This project consists of two studies. “Firm Agglomeration and Aggregate Fluctuations” examines the role of individual firms located in agglomeration areas in generating aggregate fluctuations. We used two sets of balanced panel data: (1) the balanced panel from 1996 to 2014, and (2) the balanced panel from 2006 to 2014. The methodology is based on the decomposition method proposed by Giovanni et al. (2014), which enabled us to decompose aggregate fluctuations into (sector-level) macroeconomic shocks and firm-level shocks.

Our main findings are as follows. First, like Giovanni et al.’s (2014) empirical results, firm-level shocks mainly contribute to aggregate fluctuations instead of sector-level macroeconomic shocks. Table 1 shows that firm-specific shocks contribute more than 80% to the aggregate fluctuations. Second, firm-to-firm linkages play an important role in explaining the magnitude of firm-specific shocks. As column (1) of Table 2 shows, the covariance of shocks among firms (LINK) is much greater than the variance of individual shocks (DIRECT). Third, we decomposed the effect of firm-specific shock into two groups: (1) firms located in higher agglomeration areas and (2) firms in lower agglomeration areas. We found that firms in higher agglomeration areas have greater firm-specific fluctuations (Table 2). Fourth, a comparison of DIRECT and LINK effects, as seen in Table 2, revealed that a relatively large difference between the higher and lower agglomeration groups lies in the LINK effect. Therefore, aggregate fluctuations in the Indonesian manufacturing sector are mainly caused by fluctuations of firms located in higher agglomeration areas. In particular, the co-movement among those firms is a key driver of aggregate fluctuations.
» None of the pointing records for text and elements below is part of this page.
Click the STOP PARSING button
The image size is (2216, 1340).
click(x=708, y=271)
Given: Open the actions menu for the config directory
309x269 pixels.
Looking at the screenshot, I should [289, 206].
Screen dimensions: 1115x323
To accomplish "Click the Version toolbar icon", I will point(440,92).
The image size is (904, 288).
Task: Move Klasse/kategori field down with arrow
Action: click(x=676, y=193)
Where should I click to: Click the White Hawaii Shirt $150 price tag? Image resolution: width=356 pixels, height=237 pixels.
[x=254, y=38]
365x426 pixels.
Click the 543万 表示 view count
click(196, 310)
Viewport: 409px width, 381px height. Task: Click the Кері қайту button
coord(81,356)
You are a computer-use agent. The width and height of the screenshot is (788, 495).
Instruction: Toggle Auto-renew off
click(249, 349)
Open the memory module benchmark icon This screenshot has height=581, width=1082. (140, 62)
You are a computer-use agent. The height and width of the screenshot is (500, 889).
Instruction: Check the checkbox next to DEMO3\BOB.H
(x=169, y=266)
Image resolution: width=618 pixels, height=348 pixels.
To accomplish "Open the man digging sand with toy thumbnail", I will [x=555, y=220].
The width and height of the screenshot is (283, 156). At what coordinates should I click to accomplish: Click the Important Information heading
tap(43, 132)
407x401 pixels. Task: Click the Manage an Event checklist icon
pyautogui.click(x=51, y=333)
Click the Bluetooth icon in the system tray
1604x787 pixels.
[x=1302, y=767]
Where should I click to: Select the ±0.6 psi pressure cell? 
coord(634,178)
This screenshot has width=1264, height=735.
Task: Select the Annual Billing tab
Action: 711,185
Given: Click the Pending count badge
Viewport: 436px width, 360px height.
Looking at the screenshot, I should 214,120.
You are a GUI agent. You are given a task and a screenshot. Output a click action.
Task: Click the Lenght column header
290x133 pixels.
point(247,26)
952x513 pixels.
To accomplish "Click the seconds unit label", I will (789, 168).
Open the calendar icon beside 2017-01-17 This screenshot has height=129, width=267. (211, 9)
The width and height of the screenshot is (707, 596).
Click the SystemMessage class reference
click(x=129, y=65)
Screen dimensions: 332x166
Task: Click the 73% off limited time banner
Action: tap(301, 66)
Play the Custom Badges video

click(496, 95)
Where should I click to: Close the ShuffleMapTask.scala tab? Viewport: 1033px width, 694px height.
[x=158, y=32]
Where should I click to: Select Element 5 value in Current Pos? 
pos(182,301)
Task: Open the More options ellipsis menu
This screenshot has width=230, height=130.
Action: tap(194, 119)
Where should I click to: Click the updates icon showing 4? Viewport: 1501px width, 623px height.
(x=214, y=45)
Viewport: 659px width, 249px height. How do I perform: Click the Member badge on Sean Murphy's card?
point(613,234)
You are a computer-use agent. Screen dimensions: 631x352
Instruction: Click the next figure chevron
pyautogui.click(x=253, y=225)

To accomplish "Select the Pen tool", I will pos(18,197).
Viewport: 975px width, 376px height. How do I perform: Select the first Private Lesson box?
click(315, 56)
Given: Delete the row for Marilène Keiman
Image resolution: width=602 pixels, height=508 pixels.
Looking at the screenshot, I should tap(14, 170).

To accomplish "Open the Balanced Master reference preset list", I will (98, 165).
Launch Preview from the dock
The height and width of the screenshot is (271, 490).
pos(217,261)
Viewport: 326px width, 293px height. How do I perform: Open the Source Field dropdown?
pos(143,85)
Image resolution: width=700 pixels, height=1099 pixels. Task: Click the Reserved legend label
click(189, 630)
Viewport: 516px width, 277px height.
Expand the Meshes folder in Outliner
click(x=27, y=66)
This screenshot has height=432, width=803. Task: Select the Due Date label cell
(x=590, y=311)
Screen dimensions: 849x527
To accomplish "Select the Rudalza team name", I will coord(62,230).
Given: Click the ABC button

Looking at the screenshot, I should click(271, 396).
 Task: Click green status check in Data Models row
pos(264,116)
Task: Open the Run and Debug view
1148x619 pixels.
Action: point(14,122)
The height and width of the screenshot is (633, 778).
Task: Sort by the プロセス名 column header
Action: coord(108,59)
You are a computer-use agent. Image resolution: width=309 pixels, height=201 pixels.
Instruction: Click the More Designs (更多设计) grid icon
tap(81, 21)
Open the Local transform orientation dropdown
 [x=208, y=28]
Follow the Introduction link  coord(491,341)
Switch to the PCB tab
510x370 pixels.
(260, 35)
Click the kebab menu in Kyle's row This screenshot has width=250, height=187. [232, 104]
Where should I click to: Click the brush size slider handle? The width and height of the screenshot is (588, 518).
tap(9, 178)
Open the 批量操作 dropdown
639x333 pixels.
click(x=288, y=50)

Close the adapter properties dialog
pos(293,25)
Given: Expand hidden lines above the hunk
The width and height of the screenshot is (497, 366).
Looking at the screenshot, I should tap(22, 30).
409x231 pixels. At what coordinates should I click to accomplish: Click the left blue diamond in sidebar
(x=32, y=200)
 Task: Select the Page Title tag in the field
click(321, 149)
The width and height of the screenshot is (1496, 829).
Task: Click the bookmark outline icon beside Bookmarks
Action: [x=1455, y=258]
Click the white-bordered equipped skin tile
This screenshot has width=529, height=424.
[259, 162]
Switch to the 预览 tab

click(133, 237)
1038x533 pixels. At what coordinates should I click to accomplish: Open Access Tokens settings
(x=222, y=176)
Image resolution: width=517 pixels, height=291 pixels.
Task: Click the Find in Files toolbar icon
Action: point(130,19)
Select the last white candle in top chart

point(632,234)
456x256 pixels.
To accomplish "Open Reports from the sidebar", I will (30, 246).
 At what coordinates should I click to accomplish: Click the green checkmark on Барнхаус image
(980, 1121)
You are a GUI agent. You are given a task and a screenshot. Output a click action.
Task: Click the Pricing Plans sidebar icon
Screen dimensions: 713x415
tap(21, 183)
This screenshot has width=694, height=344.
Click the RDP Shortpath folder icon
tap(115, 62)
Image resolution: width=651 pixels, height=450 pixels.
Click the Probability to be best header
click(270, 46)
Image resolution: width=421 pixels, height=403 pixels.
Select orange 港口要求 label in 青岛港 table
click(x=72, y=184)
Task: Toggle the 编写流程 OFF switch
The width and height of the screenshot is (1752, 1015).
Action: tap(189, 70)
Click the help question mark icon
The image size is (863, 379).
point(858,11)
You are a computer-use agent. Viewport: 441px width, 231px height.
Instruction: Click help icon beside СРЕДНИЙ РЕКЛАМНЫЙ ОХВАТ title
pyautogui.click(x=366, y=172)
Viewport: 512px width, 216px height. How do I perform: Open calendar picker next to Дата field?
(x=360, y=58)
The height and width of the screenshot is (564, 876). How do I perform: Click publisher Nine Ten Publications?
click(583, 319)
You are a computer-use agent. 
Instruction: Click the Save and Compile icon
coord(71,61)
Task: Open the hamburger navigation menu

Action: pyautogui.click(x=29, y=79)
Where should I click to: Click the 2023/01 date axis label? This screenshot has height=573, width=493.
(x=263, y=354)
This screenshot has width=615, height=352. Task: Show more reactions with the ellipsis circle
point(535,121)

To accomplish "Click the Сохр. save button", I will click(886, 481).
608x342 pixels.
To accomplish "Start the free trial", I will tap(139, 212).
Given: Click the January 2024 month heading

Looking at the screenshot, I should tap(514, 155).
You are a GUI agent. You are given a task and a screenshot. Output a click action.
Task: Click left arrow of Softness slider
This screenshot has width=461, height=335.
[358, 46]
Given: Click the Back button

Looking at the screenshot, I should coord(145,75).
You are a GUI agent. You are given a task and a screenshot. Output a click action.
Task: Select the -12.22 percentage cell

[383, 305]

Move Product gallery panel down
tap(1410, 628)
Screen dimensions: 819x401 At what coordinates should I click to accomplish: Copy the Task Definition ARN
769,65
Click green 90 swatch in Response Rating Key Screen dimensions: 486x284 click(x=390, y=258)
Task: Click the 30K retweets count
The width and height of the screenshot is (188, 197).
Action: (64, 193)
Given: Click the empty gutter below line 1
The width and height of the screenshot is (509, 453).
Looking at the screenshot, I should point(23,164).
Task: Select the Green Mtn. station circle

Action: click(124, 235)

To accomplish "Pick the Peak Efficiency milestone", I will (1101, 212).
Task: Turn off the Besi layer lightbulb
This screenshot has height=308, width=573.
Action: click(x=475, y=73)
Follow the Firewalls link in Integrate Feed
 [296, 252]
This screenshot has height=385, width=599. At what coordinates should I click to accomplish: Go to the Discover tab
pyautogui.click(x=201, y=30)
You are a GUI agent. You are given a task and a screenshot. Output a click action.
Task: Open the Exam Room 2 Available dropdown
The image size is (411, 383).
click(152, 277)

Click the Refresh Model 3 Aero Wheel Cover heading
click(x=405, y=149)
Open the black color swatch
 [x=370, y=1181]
In “The Effects of Internal Migration on the Labor Market in Indonesia,” we analyze the effects of migration on the labor market outcomes of native residents. We treated natural geological disasters such as earthquakes, tsunamis, and volcanic eruptions from 2005 to 2008 as quasi-experimental events that lead to a pushing out of migrants from those districts, to identify the causal effects of migration on natives who lived in their communities at least from 2000 to 2014. In order to analyze the effects on labor outcome, we used a panel dataset of individuals from the Indonesian Family Life Survey after merging the data with our original urban area dataset by community (Figure 1).

Tables 3 and 4 show the main results of our benchmark analysis; a 10km radius around communities was regarded their labor market. We found that the predicted share of migration on employment is not statistically significant after we control for community-level characteristics. On the other hand, as shown in Table 4, we found that the effects of inflow of migrants on income of individuals are statistically significant if natives live in urban areas. According to columns (8), a one-percentage-point change of the migration share increases the income of natives living in urban areas by around 7%. We also checked the robustness of our estimation by 1) changing the labor market size from a 5km radius to 20km, (2) analyzing only labor outcomes of males, and (3) using different weights for IV. We found positive and statistically significant effects of migration on the income of natives in urban areas in the analysis of robustness check.